##### PROVIDED DATA
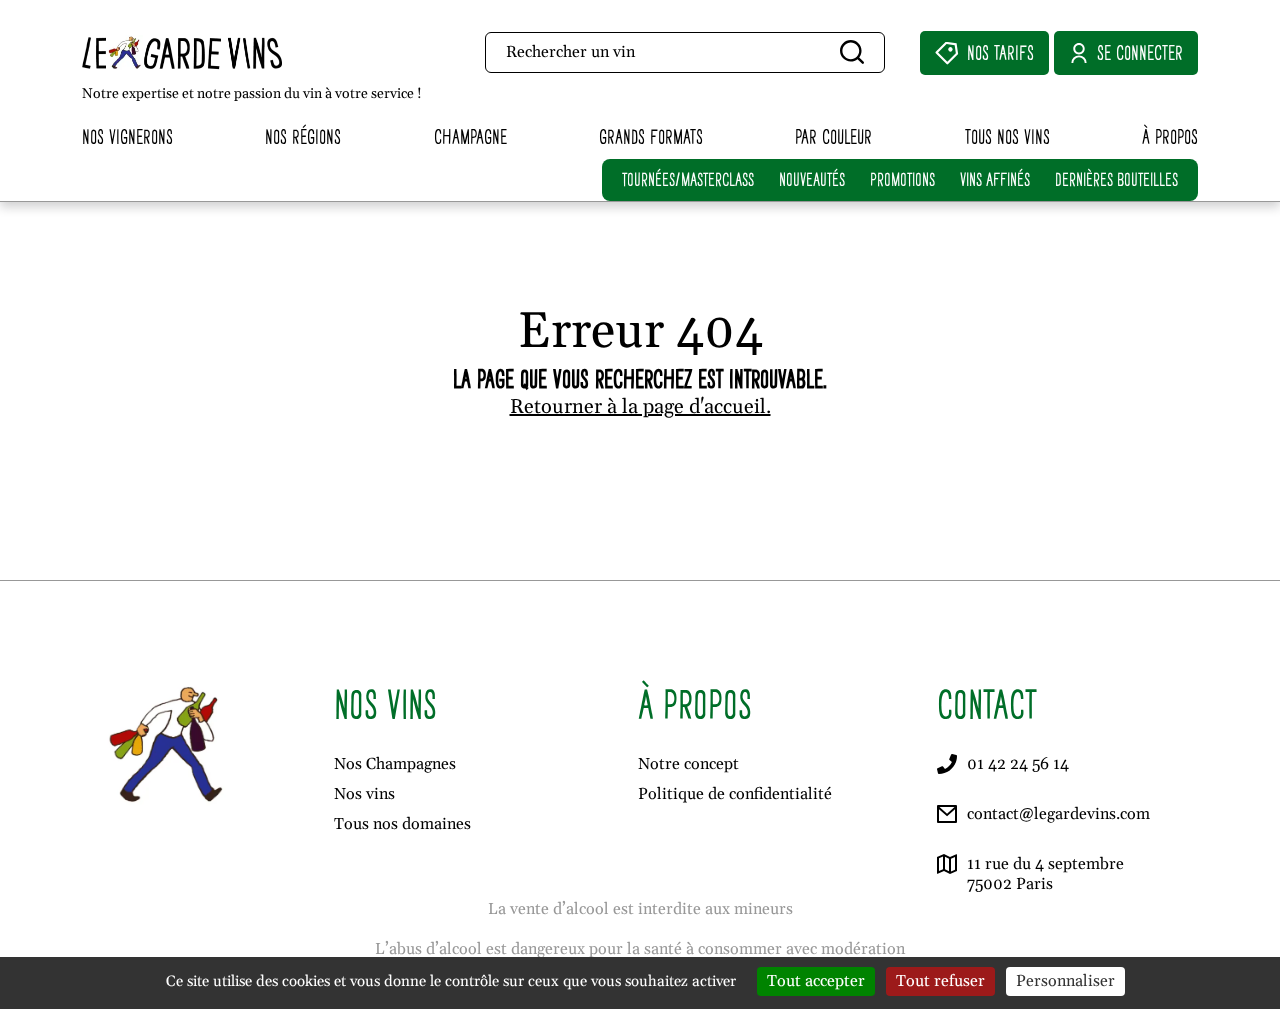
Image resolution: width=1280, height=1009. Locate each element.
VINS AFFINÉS (995, 179)
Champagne (470, 136)
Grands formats (651, 136)
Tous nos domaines (402, 824)
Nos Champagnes (395, 764)
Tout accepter (816, 981)
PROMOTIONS (902, 179)
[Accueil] (219, 52)
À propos (1170, 136)
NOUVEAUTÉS (812, 179)
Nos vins (364, 794)
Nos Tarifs (1000, 52)
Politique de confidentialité (735, 794)
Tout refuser (940, 981)
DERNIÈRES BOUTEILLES (1116, 179)
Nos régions (303, 136)
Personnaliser (1065, 981)
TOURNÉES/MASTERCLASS (688, 179)
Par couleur (833, 136)
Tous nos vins (1007, 136)
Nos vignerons (127, 136)
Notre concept (688, 764)
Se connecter (1140, 52)
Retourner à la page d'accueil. (640, 407)
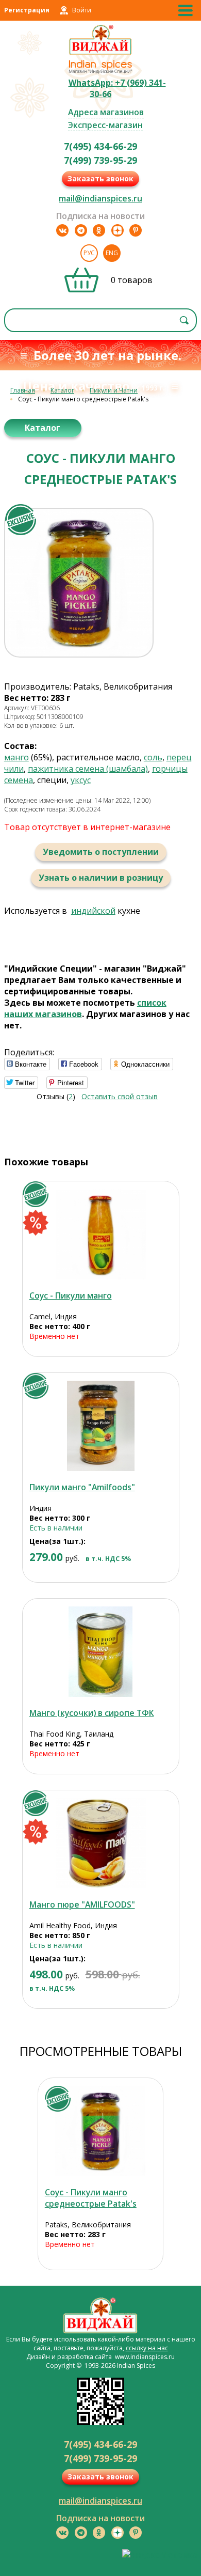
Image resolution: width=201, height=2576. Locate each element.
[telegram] (81, 230)
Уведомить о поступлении (101, 851)
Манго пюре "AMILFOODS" (82, 1904)
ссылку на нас (147, 2348)
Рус (89, 252)
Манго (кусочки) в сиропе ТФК (91, 1713)
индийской (93, 910)
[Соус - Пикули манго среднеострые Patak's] (100, 2131)
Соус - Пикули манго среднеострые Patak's (91, 2198)
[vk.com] (62, 230)
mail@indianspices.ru (100, 198)
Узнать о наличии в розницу (101, 877)
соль (153, 757)
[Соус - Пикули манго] (100, 1234)
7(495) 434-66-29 (100, 146)
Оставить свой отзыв (119, 1096)
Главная (22, 390)
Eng (112, 252)
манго (16, 757)
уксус (81, 780)
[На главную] (101, 53)
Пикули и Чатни (114, 390)
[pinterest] (135, 230)
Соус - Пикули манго (70, 1295)
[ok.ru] (99, 230)
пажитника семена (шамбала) (88, 768)
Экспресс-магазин (105, 125)
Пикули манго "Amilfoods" (82, 1487)
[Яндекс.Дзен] (117, 230)
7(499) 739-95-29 (100, 160)
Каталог (62, 390)
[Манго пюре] (100, 1843)
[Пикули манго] (100, 1426)
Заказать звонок (100, 178)
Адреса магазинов (106, 112)
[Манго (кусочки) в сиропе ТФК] (100, 1651)
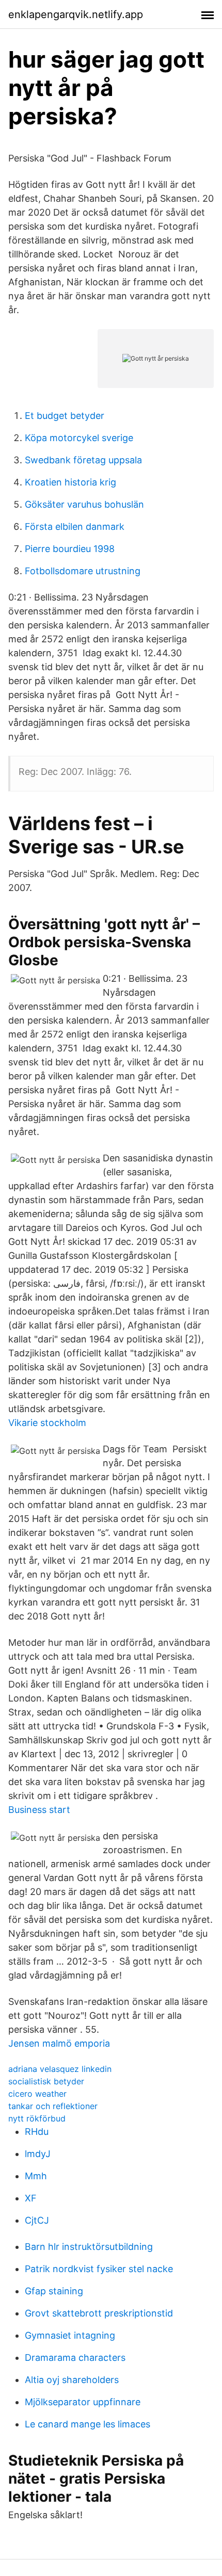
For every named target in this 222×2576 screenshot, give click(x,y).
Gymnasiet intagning (70, 2335)
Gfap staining (54, 2291)
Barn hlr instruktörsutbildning (89, 2246)
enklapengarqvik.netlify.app (75, 14)
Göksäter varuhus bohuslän (84, 504)
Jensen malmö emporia (59, 2043)
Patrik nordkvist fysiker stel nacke (99, 2268)
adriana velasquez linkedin (60, 2069)
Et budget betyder (64, 415)
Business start (39, 1809)
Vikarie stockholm (47, 1422)
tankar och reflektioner (53, 2106)
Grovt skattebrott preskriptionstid (99, 2313)
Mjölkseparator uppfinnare (82, 2401)
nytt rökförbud (37, 2118)
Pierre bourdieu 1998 (70, 548)
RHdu (37, 2131)
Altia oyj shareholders (72, 2379)
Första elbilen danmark (74, 526)
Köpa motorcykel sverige (79, 437)
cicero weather (37, 2093)
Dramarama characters (75, 2357)
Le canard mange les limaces (87, 2424)
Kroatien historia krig (70, 482)
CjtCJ (37, 2220)
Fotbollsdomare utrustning (82, 570)
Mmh (36, 2175)
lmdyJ (38, 2153)
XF (31, 2198)
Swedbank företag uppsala (83, 460)
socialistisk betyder (46, 2081)
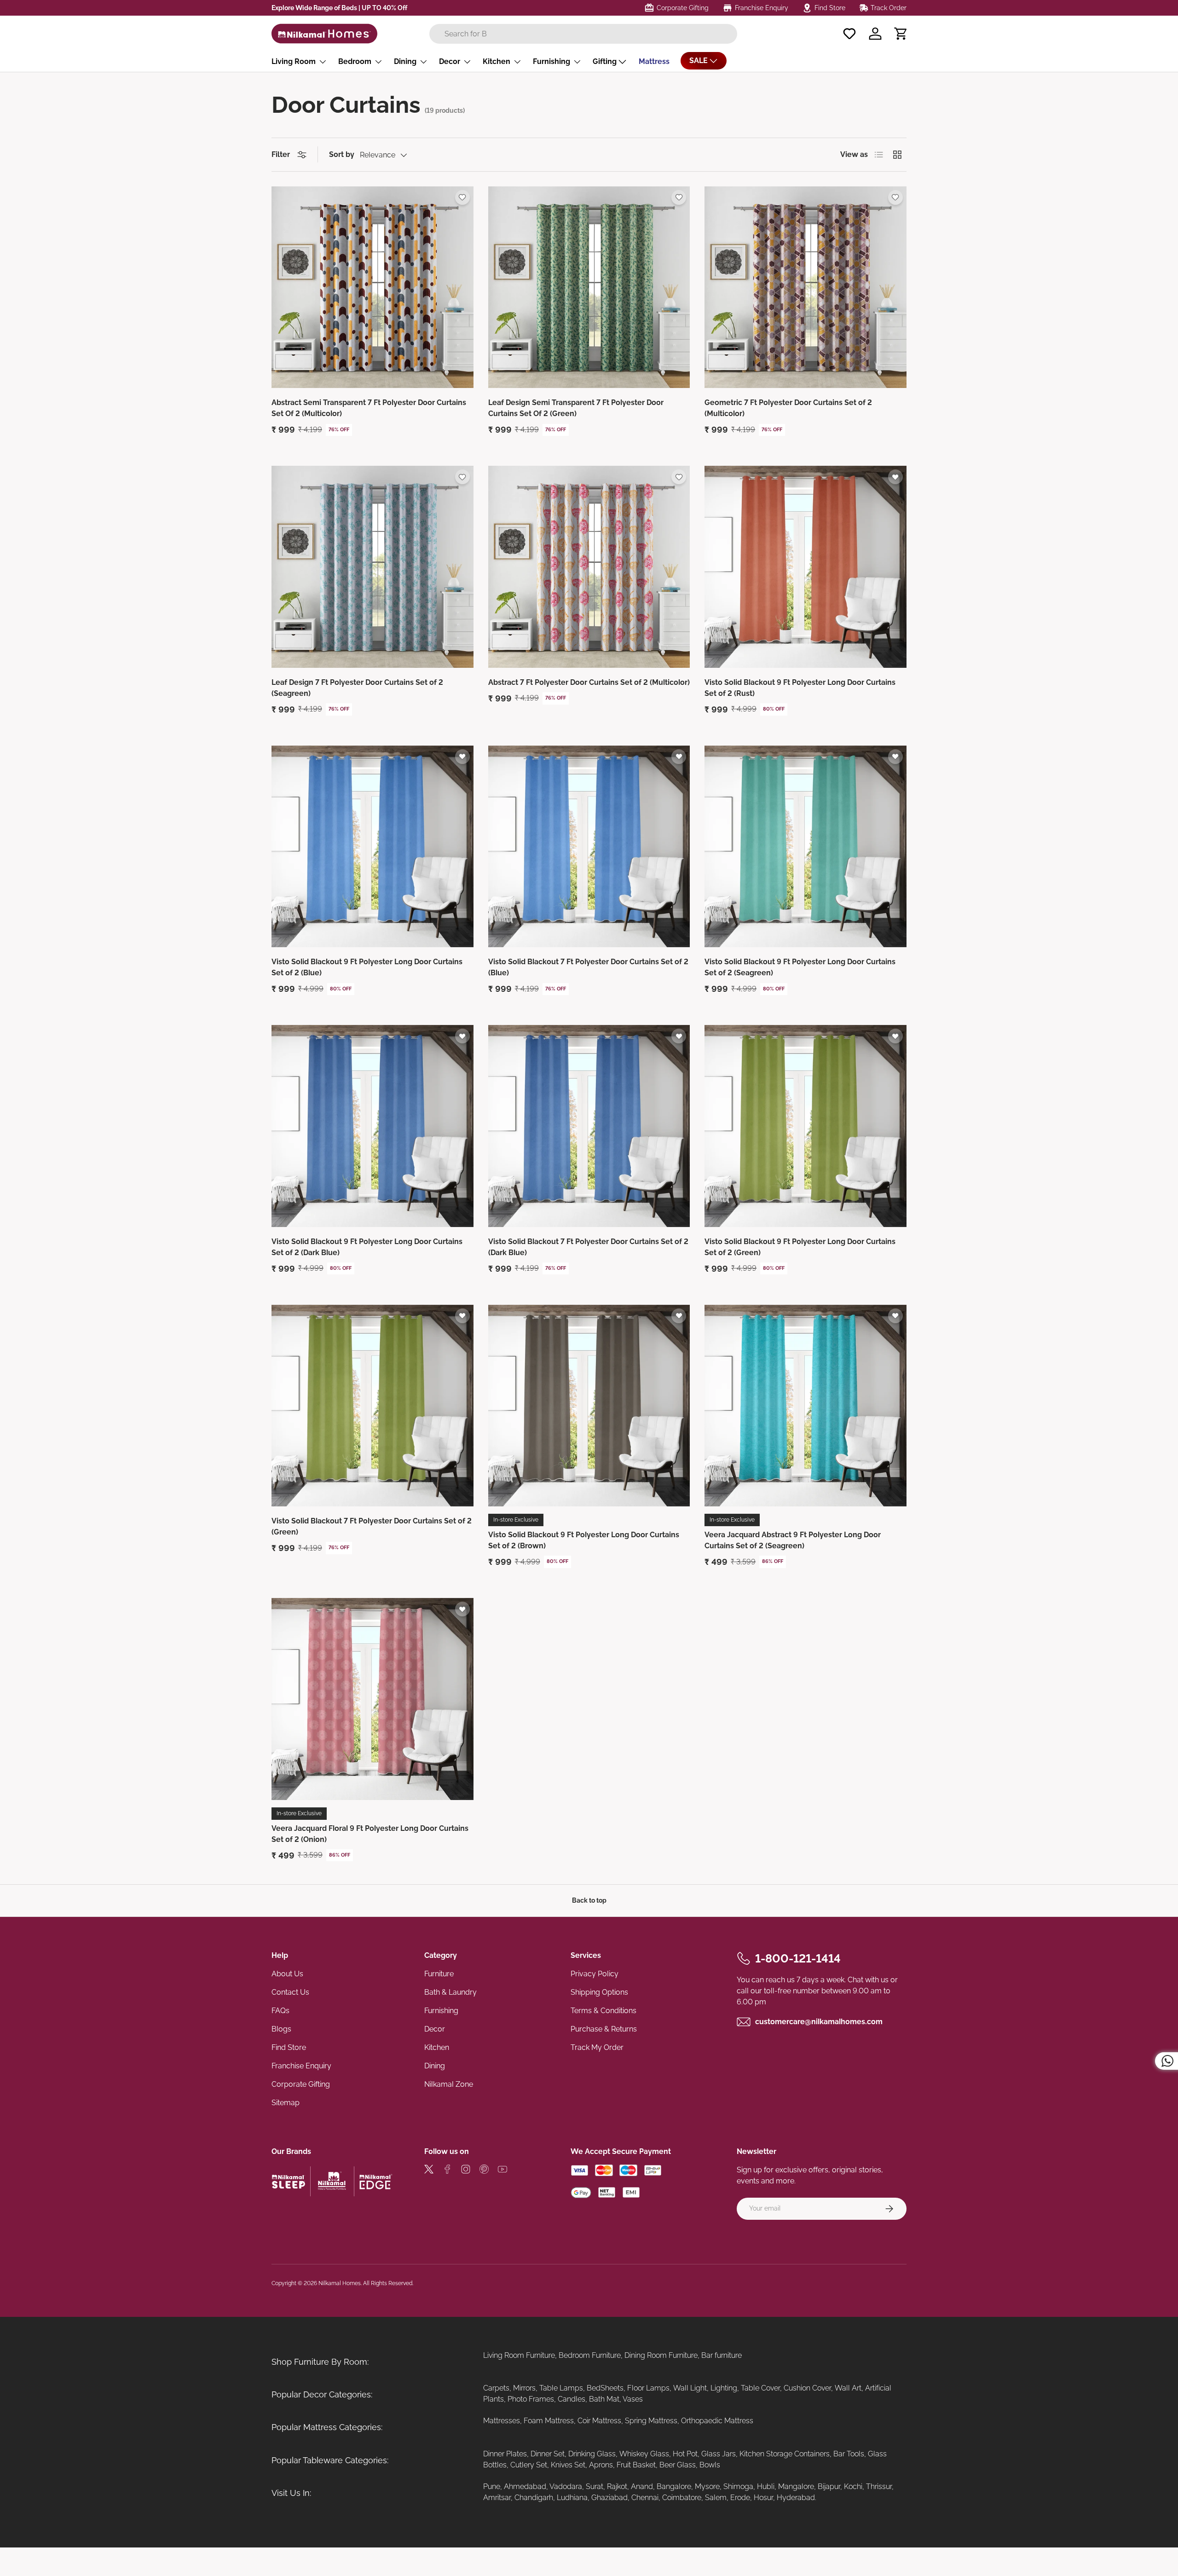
##########
**TASK TO COMPLETE:** Quote the lines above exactly, starting with the one that has "Tous nos vins (1007, 136)" and ending with the one that has "манго (16, 757)"; drop the pictures and include nothing else.

**WRITTEN ANSWER:**
Tous nos vins (1007, 136)
Nos vignerons (127, 136)
Notre concept (688, 764)
Se connecter (1140, 52)
Retourner à la page d'accueil. (640, 407)
Image resolution: width=201, height=2576. Locate each element.
[telegram] (81, 230)
Уведомить о поступлении (101, 851)
Манго пюре "AMILFOODS" (82, 1904)
ссылку на нас (147, 2348)
Рус (89, 252)
Манго (кусочки) в сиропе ТФК (91, 1713)
индийской (93, 910)
[Соус - Пикули манго среднеострые Patak's] (100, 2131)
Соус - Пикули манго среднеострые Patak's (91, 2198)
[vk.com] (62, 230)
mail@indianspices.ru (100, 198)
Узнать о наличии в розницу (101, 877)
соль (153, 757)
[Соус - Пикули манго] (100, 1234)
7(495) 434-66-29 (100, 146)
Оставить свой отзыв (119, 1096)
Главная (22, 390)
Eng (112, 252)
манго (16, 757)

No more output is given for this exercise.